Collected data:

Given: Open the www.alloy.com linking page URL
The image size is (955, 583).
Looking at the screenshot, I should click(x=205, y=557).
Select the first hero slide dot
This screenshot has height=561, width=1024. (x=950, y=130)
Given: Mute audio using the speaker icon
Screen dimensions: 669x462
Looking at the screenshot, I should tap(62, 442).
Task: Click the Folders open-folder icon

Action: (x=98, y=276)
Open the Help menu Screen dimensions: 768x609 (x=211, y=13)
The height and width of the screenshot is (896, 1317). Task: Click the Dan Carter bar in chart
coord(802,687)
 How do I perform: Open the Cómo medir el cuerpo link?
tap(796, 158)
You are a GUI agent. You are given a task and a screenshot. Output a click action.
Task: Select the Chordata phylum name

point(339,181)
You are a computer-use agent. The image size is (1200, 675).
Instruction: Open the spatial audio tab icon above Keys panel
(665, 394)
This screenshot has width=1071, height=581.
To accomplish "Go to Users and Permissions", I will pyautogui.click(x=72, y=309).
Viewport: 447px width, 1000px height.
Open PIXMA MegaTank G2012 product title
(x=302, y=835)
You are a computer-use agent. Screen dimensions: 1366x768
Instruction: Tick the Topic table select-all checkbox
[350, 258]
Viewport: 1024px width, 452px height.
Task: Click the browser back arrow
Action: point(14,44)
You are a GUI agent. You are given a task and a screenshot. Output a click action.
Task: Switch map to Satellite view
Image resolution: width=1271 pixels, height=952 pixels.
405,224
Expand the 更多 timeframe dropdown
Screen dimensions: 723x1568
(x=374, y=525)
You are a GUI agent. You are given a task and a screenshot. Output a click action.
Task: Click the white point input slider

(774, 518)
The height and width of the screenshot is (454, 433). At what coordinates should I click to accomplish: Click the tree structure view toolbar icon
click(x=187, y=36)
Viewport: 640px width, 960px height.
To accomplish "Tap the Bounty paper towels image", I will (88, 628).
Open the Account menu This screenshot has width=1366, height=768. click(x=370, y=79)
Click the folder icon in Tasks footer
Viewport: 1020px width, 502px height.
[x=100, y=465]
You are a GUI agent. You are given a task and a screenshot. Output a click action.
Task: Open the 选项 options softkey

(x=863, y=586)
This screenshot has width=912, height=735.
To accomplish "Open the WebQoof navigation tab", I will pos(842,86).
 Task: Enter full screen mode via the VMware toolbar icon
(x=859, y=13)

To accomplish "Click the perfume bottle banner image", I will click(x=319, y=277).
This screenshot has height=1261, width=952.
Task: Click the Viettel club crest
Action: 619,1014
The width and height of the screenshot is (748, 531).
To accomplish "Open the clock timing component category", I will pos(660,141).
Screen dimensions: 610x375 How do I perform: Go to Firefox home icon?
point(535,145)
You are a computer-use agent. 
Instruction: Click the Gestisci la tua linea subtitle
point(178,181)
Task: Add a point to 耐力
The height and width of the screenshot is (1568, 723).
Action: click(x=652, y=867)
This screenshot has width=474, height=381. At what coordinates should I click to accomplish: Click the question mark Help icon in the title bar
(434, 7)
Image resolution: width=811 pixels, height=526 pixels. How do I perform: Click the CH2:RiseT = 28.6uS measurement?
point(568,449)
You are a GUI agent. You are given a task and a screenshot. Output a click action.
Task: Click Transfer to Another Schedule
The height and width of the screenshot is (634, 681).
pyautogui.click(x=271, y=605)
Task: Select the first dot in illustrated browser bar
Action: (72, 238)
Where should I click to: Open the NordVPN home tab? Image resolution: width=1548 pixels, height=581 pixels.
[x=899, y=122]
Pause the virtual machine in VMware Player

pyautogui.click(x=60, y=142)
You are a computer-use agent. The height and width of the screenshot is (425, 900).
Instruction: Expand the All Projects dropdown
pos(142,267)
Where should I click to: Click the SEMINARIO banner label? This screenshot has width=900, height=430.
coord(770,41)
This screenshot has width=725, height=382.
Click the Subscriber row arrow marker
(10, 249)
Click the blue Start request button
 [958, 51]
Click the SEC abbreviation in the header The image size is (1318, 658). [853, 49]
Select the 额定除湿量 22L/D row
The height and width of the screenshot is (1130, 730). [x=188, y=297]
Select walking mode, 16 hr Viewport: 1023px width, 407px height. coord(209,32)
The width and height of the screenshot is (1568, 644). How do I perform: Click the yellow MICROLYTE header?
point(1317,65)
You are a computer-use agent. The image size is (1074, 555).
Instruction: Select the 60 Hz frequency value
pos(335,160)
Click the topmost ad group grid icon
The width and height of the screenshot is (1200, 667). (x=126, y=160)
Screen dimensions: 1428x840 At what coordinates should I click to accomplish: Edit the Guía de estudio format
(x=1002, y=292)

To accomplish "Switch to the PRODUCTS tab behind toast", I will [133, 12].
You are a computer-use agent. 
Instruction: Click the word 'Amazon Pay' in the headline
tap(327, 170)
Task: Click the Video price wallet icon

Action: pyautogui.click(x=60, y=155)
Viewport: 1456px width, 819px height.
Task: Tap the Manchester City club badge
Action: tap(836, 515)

• [TASK STATEMENT] Write out, from the lines above, only those from the line with "Image resolution: width=811" to the line with "Task: Click Transfer to Another Schedule", exactly as given, including the first and the last.

• [EXERCISE SOLUTION]
Image resolution: width=811 pixels, height=526 pixels. How do I perform: Click the CH2:RiseT = 28.6uS measurement?
point(568,449)
You are a GUI agent. You are given a task and a screenshot. Output a click action.
Task: Click Transfer to Another Schedule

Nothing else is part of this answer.